Wire the token provider

import { ClarioDesk } from '@clariodesk/react-native';
import { FirebaseTokenProvider } from '@clariodesk/react-native-push';

await ClarioDesk.init({
  apiKey: 'pk_live_…',
  pushTokenProvider: new FirebaseTokenProvider(),
});

Route messages in your background handler

In your shared background/foreground handler, hand ClarioDesk messages back to the SDK so they don’t collide with your app’s own notifications:
import messaging from '@react-native-firebase/messaging';
import { ClarioDesk } from '@clariodesk/react-native';

messaging().setBackgroundMessageHandler(async (msg) => {
  if (ClarioDesk.isClarioMessage(msg.data ?? {})) return; // ours — SDK handles it
  /* your app's own handling */
});
Registering the background handler in index.js at startup is the #1 push setup-failure cause.

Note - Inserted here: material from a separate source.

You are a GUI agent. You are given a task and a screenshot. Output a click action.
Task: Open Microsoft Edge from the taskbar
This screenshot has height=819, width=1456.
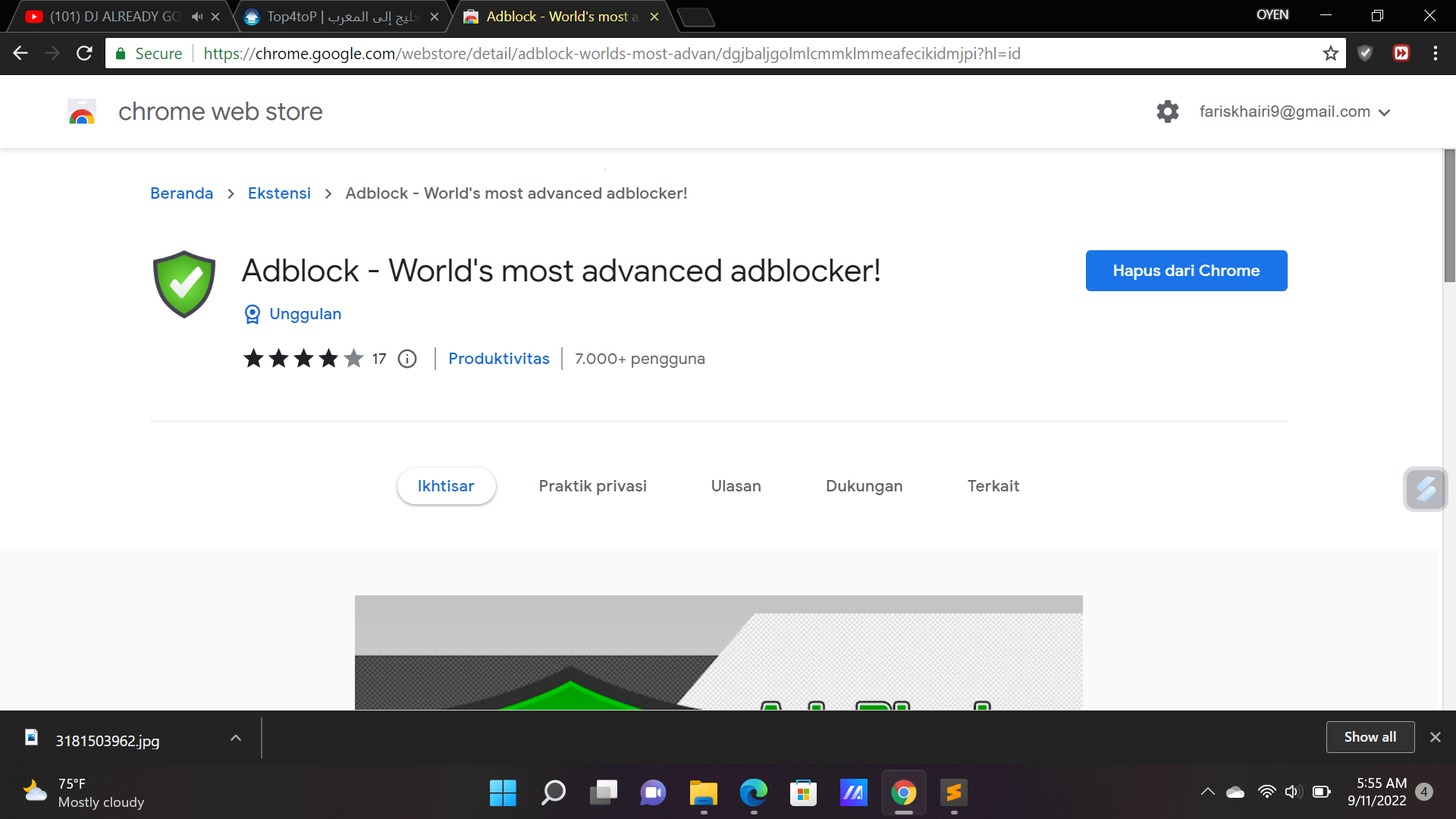click(x=753, y=793)
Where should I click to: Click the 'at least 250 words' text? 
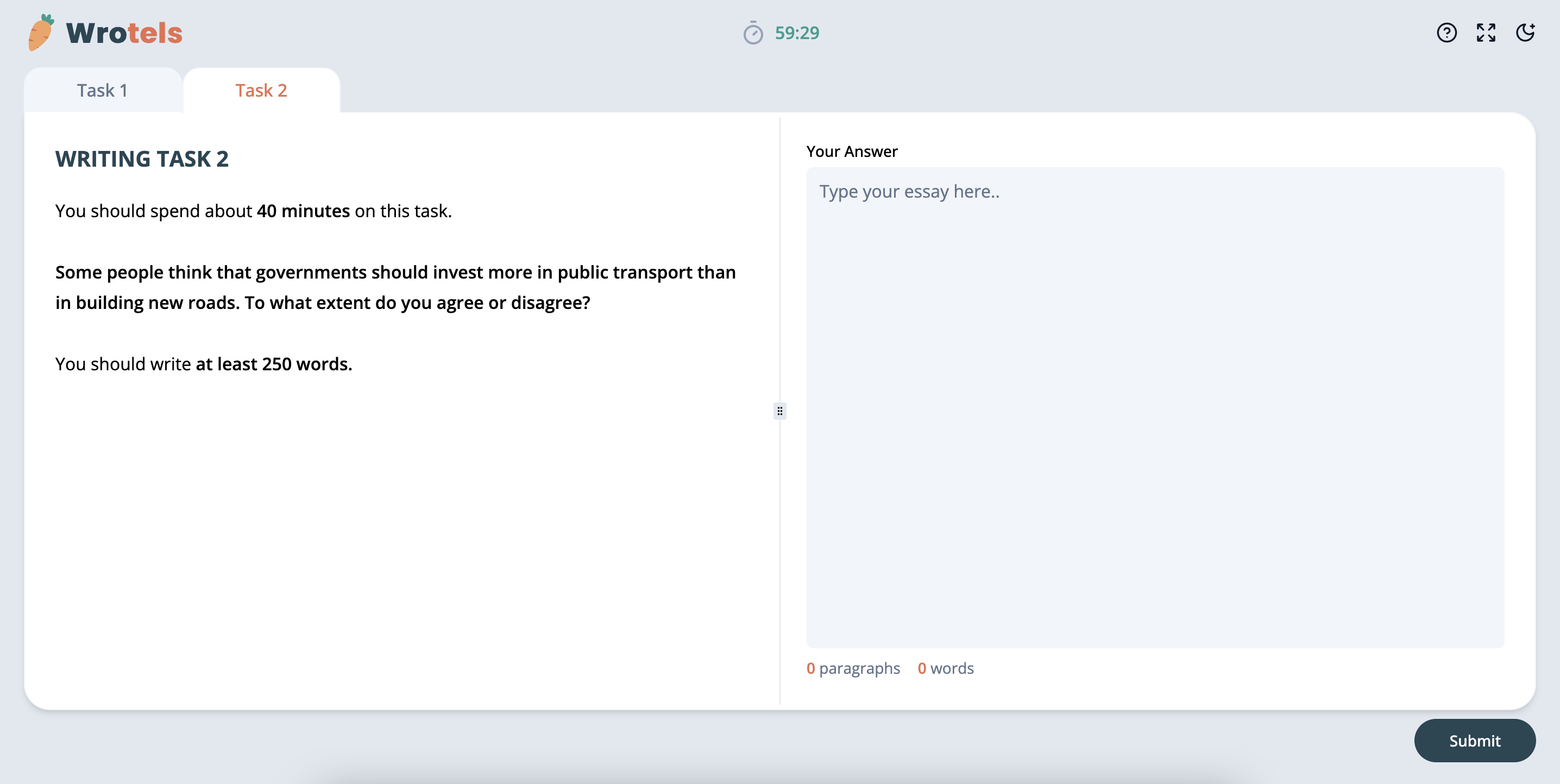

It must run at app entry, not inside a component, or background messages are silently dropped.
On a notification tap, navigate straight to the ticket:
// Imperative
ClarioDesk.openTicketFromPush(data);

// …or via the hook
import { usePushOpened } from '@clariodesk/react-native/hooks';
usePushOpened((ticketId) => navigateToSupport(ticketId));

Preferences

const prefs = await ClarioDesk.getNotificationPreferences();
await ClarioDesk.setNotificationPreferences({ ...prefs, agentReplies: true });
Remote push is not available in Expo Go. Use a dev build / EAS for push. The backend is presence-aware and suppresses a push when the user is already connected live. See the push concept page.